What quality control measures should be implemented for long-term At1g51820 antibody studies?

For longitudinal studies using At1g51820 antibodies, implementing standardized quality control measures ensures data consistency and reliability:

• Reference sample inclusion: Maintain aliquots of a standardized positive control sample to test each new experiment.

• Calibration curves: Develop standard curves using recombinant At1g51820 protein for quantitative applications.

• Antibody performance monitoring: Regularly assess antibody performance metrics:

  • Signal-to-noise ratio

  • Detection sensitivity limits

  • Consistency of band pattern or staining

  • Background levels

• Storage condition verification: Periodically test antibodies stored for extended periods against fresh antibody aliquots to detect potential degradation.

• Documentation practices: Maintain detailed records of:

  • Antibody lot numbers

  • Exact experimental conditions

  • Instrument settings

  • Image acquisition parameters

  • Raw data storage

• Statistical quality control: Implement Levey-Jennings charts or similar tools to monitor assay performance over time and identify trends or shifts in antibody performance.

• Inter-laboratory validation: When possible, exchange samples with collaborating laboratories to verify consistency of results across different research settings.

What emerging techniques might enhance the utility of At1g51820 antibodies in plant research?

Several cutting-edge approaches show promise for expanding the applications of At1g51820 antibodies:

• Advanced imaging techniques: Super-resolution microscopy and expansion microscopy can provide unprecedented spatial resolution for localizing At1g51820 in plant tissues during pathogen infection.

• Single-cell applications: Adapting At1g51820 antibodies for single-cell protein analysis could reveal cell-specific expression patterns during pathogen responses.

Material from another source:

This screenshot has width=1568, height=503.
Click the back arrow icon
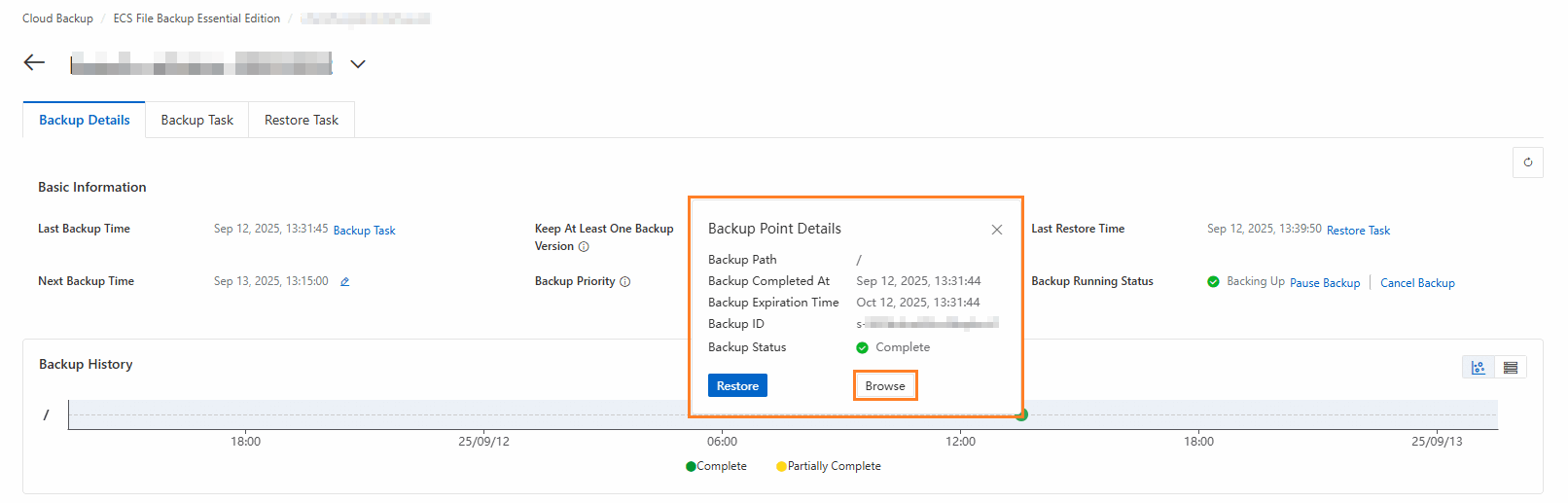tap(34, 63)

• Multiplex detection systems: Developing protocols for simultaneous detection of At1g51820 alongside other defense-related proteins would provide more comprehensive insights into signaling networks.

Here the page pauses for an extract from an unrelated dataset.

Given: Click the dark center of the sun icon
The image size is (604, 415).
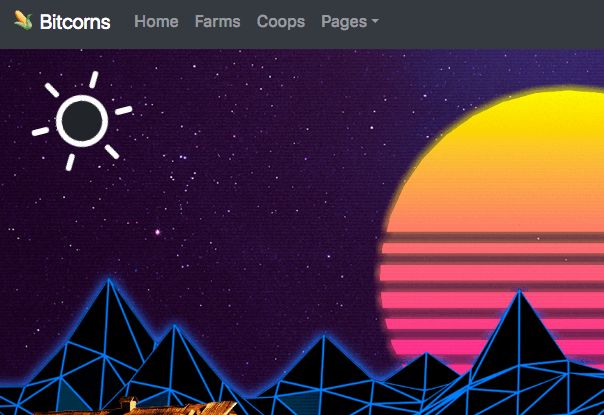Looking at the screenshot, I should 82,121.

• In vivo antibody-based biosensors: Engineering antibody-based fluorescent biosensors could enable real-time monitoring of At1g51820 dynamics in living plant tissues.

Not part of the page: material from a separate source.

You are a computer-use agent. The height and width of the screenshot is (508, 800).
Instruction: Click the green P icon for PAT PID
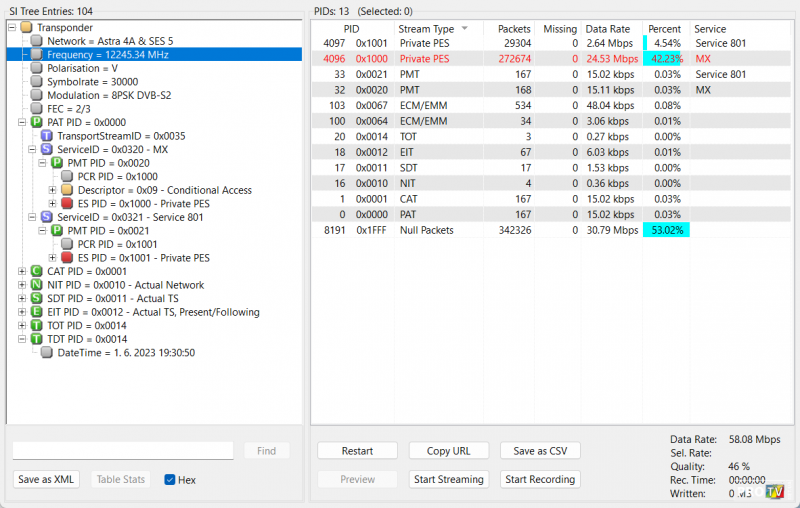(x=36, y=122)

• Proximity labeling approaches: Combining At1g51820 antibodies with proximity labeling techniques like BioID or APEX could identify novel interaction partners.

• Antibody engineering: Creating recombinant antibody fragments with enhanced specificity or membrane permeability could overcome current technical limitations.

• Cross-species antibody development: Designing antibodies that recognize conserved epitopes across plant species would facilitate comparative studies of LRR-RLK function in different hosts .

These innovative approaches, coupled with computational prediction methods , will likely accelerate our understanding of At1g51820's role in plant immunity and receptor-like kinase signaling networks.